start Information supplied

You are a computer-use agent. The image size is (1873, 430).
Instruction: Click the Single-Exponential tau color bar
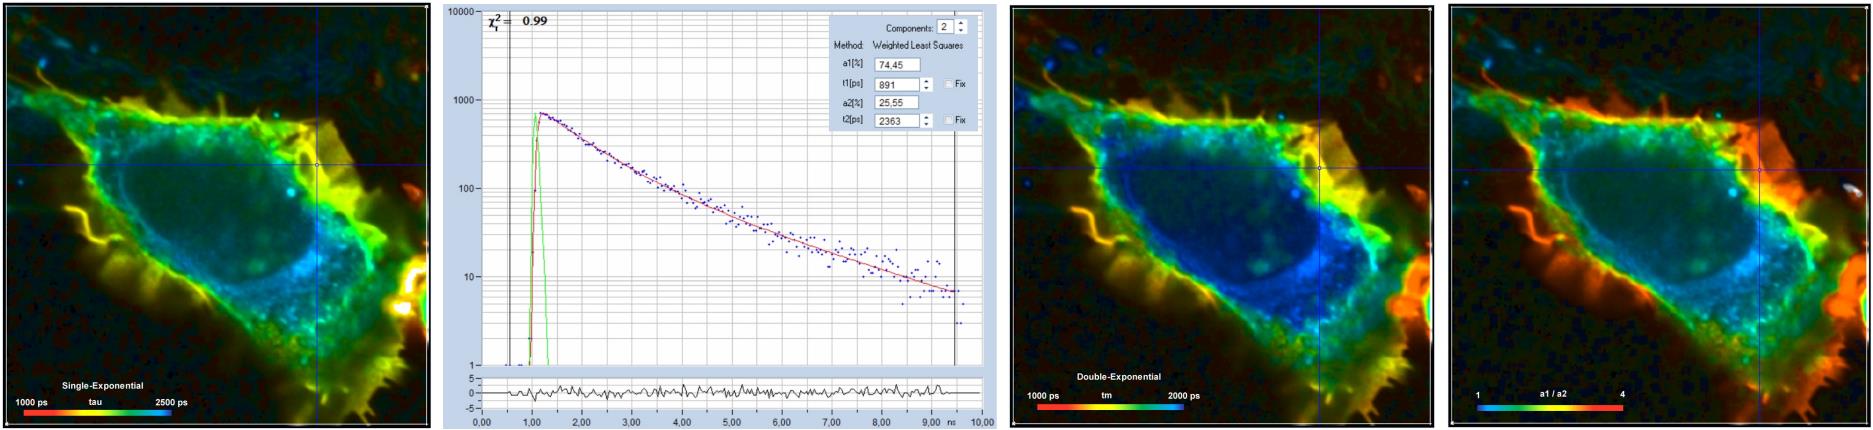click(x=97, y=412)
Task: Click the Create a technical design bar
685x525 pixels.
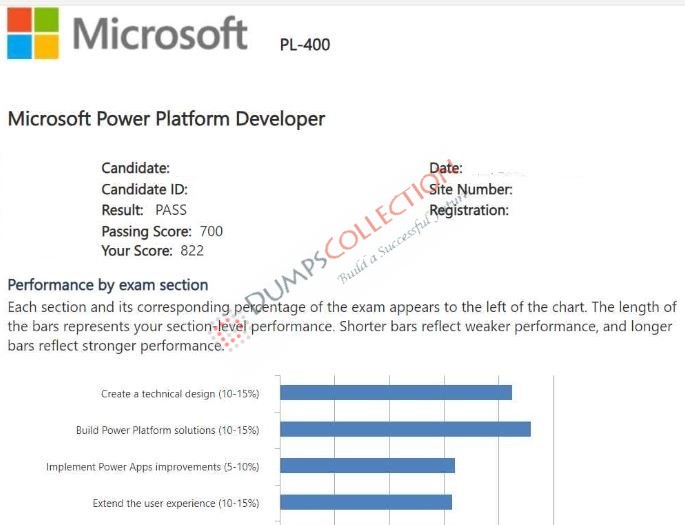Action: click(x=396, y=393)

end Information supplied

[To do]: Copy every line of the items above word for word, leaving out the pictures.

[Problem solution]:
You are a computer-use agent. The image size is (1873, 430).
Instruction: Click the Single-Exponential tau color bar
click(x=97, y=412)
Task: Click the Create a technical design bar
685x525 pixels.
Action: click(x=396, y=393)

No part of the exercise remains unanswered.